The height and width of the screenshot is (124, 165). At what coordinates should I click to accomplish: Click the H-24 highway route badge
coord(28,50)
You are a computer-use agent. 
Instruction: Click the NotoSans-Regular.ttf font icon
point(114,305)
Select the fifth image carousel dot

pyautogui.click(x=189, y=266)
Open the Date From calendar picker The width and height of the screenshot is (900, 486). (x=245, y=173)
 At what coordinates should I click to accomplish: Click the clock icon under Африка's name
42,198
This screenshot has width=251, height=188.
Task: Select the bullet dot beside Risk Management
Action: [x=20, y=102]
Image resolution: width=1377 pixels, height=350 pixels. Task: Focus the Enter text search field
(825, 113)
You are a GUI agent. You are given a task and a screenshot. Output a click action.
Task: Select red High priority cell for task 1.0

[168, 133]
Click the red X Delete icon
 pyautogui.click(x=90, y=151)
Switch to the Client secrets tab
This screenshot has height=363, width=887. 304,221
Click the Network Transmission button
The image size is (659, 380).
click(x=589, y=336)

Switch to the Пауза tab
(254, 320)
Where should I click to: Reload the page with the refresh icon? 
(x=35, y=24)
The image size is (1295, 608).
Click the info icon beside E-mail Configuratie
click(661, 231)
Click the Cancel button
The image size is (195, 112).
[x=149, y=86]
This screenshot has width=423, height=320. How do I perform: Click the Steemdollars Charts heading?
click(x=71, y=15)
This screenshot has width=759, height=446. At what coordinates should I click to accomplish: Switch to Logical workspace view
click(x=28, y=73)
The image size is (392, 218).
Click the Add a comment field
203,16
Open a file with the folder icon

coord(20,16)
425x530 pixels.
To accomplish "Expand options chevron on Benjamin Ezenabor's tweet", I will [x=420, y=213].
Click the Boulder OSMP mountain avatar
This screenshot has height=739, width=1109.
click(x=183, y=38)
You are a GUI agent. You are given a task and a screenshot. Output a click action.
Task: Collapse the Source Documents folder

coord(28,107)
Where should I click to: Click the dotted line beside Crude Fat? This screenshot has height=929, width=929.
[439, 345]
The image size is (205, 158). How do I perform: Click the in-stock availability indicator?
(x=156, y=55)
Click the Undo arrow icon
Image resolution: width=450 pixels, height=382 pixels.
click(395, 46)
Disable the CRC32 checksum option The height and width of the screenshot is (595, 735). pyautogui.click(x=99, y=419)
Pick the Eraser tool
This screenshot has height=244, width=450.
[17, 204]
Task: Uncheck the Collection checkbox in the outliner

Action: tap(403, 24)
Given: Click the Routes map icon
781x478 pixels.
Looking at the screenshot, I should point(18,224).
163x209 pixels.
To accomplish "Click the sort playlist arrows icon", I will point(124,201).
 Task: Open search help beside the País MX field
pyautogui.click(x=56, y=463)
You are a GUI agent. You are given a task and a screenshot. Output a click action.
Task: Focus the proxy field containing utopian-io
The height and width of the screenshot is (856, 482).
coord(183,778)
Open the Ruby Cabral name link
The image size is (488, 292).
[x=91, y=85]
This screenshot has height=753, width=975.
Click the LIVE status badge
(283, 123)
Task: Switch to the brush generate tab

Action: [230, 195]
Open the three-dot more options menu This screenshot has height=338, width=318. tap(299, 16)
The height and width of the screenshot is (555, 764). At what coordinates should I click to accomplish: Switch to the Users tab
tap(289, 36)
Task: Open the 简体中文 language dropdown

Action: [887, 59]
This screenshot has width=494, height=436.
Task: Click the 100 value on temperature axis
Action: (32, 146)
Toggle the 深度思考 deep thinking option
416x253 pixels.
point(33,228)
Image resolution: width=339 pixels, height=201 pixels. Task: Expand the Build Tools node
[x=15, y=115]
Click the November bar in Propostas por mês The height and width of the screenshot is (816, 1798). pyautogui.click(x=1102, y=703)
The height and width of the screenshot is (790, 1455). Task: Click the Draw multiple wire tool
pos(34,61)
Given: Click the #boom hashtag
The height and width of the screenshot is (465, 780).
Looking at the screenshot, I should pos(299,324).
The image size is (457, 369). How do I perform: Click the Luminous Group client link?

──────

◆ Directions ◆
Would you copy out each line of the records above where the word "options" occurs?

◆ Solution to this task ◆
To accomplish "Expand options chevron on Benjamin Ezenabor's tweet", I will [x=420, y=213].
Open the three-dot more options menu This screenshot has height=338, width=318. tap(299, 16)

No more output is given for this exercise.